The question "How many watts?” can have many answers...

Could anything be more confusing than a “power rating?” The question “How many watts” can have many answers, depending on whether we are talking about amplifiers or loudspeakers.

There are also many variables regarding how power is measured and specified. The numerous variables have rendered “face value” power ratings virtually useless.

Why is “power” so hard to quantify? One reason is because it is time-dependent and constantly changing – much like the “value” of the stock market. We can look at the “highs,” “lows,” or the “average,” and all are different numbers that are useful for different things.

Another problem is that we connect power amplifiers to loudspeakers. Given the nature of what each does (and how it does it), the methods used to rate one are inappropriate for the other. A 100-watt amplifier can’t produce 100 watts of power to a loudspeaker unless it plays a very annoying test waveform. Go figure.

Even so, sound system designers must select appropriate amplifiers for the loudspeakers in their projects. The power ratings supplied by amplifier manufacturers must be interpreted and scaled to meet the requirements of the design.

Some of us are old enough to remember the “power rating wars” of the 1970s. Any rating used to sell something is suspect, especially when there are many ways to test it and many more ways to present the results.

But, amplifier power ratings don’t have to be mysterious or confusing. There are some guidelines, assumptions and rules-of-thumb that can simplify the process of amplifier selection without sacrificing accuracy.

A Reference Waveform

The determination of the power of an amplifier can be trivially simple, or very complicated. It depends on the characteristics of the audio waveform and the impedance of the load that it drives. The simplest AC waveform is a sine wave.

When applied to a loudspeaker, the sine wave makes it pump in and out like a piston – easy enough to visualize. There are several commonly used power equations. Both are pretty simple when used with sine waves driving resistive loads on a test bench. Power is typically calculated from the effective, or Root-Mean-Square (RMS) value of the audio waveform.

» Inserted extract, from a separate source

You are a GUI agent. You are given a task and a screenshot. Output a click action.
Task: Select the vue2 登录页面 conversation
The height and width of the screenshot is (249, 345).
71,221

Don’t get nervous – this is just a way of averaging the waveform over time to come up with a value that would equal the power (or heat) generated by a constant value of direct current. As such, the RMS value of a waveform is sometimes called its “equivalent DC value” or “heating value.”

This is a very important point. Power generation and dissipation is related to heat and dependent on time. We will revisit that later.

An example will clarify this. Figure 1 shows a dummy load that can be connected to an amplifier. This allows the amplifier to produce power without making sound, which is good for the person doing the test. The loads are water heater elements submerged in oil. All of the power is converted to heat. The temperature of the load can be monitored with the built-in thermometer.

Figure 1

The AC waveform that has the highest heating value is the square wave, and is equivalent to DC. It shall serve as our reference. I’ll apply 10 volts RMS to the load and allow the temperature to stabilize.

Next, I’ll substitute pink noise for the square wave. The pink noise is pure chaos when compared to a sine or square wave (as are music and speech). How does one give it a value?

In order to produce the same load temperature as the square wave, I have to turn the amplifier up by 12 dB. This is called the “crest factor” of the waveform. It is subtracted from the square wave voltage level to find the “effective” or “heating value” of the pink noise. Ten volts RMS of pink noise produces the same power into the load resistor as a 10 VRMS square wave.

Figure 2

Figure 2 is a chart of crest factors commonly encountered in audio work.

The EIA standard (now defunct) measures the power from the amplifier using a steady 1 kHz sine wave (3 dB crest factor).

While not very realistic with regard to real-world audio applications (unless you are driving a siren), it provides a useful reference wattage that can be de-rated for complicated audio waveforms like music and speech. The EIA standard lives on as CEA-426-B R-2005.